Шесть или семь раз Крест обносили вокруг Гроба под усиливавшееся молитвенное пение собравшихся и их призывы. Наконец, одна из погашенных лампад над Гробом Господним начинала чудесным образом мерцать колеблющимся светом. Тот служитель, кто нес Крест, заходил в Кувуклию и со страхом Божиим и почтением зажигал свечу от чудесного огня. Его приносили патриарху, и тот передавал огонь королю и его свите, присутствовавшей в храме. Затем раздавался звон двух больших колоколов, и тысячи свечей зажигались от одной первоначальной под пение гимна Te Deum laudamus («Тебя, Бога, хвалим»). Этот праздник, более чем какой-либо иной, поражал воображение франков, так же как и пилигримов. Но чудо действовало до тех пор, пока существовало Первое королевство. С потерей Иерусалима наступило отрезвляющее пробуждение, и папа Григорий IX в 1238 г. своей буллой отменил латинское празднование (Иерусалим тогда короткое время был в руках франков). Восточные церкви продолжали проводить обряд. Когда читаешь описание празднества у лорда Керзона в середине XIX в., возникает ощущение, что присутствуешь на церемонии, происходившей семь веков назад.

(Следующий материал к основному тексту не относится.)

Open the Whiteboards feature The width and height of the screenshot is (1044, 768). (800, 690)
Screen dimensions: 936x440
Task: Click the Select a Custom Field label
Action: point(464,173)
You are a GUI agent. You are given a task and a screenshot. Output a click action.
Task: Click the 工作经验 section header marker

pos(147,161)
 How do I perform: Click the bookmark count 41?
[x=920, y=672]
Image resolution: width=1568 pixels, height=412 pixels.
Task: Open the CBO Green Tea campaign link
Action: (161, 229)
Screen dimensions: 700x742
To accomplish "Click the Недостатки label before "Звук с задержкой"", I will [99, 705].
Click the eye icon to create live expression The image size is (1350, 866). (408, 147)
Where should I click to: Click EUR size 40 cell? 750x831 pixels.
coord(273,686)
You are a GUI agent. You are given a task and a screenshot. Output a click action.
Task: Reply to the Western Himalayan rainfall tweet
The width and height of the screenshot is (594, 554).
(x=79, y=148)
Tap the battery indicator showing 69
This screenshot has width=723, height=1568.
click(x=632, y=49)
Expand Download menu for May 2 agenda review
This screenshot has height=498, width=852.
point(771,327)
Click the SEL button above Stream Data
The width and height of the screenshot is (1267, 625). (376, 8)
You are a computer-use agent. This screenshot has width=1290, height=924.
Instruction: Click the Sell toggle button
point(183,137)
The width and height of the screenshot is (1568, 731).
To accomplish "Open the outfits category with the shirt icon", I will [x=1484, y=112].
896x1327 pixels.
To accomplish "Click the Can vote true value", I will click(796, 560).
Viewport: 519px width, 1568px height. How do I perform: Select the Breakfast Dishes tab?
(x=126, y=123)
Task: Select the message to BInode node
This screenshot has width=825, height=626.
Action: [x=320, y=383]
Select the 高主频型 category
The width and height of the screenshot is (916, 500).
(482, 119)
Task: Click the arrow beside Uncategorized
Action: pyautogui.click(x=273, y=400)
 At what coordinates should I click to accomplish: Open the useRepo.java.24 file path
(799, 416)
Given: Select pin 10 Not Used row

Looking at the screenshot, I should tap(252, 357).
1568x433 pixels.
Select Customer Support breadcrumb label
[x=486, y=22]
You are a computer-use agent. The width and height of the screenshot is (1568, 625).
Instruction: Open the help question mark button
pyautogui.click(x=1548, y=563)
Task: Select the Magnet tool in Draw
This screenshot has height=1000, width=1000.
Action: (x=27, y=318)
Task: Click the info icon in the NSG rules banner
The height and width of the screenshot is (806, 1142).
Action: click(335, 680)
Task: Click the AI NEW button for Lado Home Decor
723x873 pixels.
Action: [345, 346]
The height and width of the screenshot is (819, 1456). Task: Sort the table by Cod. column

Пасха праздновалась с большой пышностью. Центральной частью торжеств был ритуал «Посещения Гроба Господня», который в античное время распространился из Иерусалима и вернулся в этот город с крестоносцами в европейском обличье. Хорошо известно, что этот обряд привнес в торжественную восточную литургию некий драматизм. В Средние века он способствовал развитию жанра религиозной драмы. Можно было ожидать, что в аутентичной исторической обстановке Иерусалима он будет развиваться и дальше и станет для всех образцом. Так бы все и шло, но спустя какое-то время со всеми начинаниями было покончено. Давайте послушаем, что говорит древний Требник. Во время заутрени «три молодых клирика в женской одежде стоят за алтарем, как это принято у древних греков и римлян… затем, следуя за свещеносцами, они выходят оттуда; каждый держит в руках золотой или серебряный сосуд с небольшим количеством мирра, и они начинают петь O Deus, quis revolvet? [ «И говорят между собою: кто отвалит нам камень от двери гроба?» (Евангелие от Марка, 16: 3)]. И когда они приближаются к вратам Гроба Господня, два других клирика со свечами и в накидках с капюшоном становятся перед входом или близ него и поют в ответ: Quem queritis [ «Кого ищете»]. А жены отвечают: Jhesum Nazarenum. Тогда те им в ответ: Non est hic, surrexit [ «Его здесь нет, Он воскрес» (Евангелие от Матфея, 28: 6)]. Они продолжают петь, когда жены входят во Гроб и после короткой молитвы выходят и встают посреди хора. Они громко всем возвещают: Alleluia. Resurrexit Dominus».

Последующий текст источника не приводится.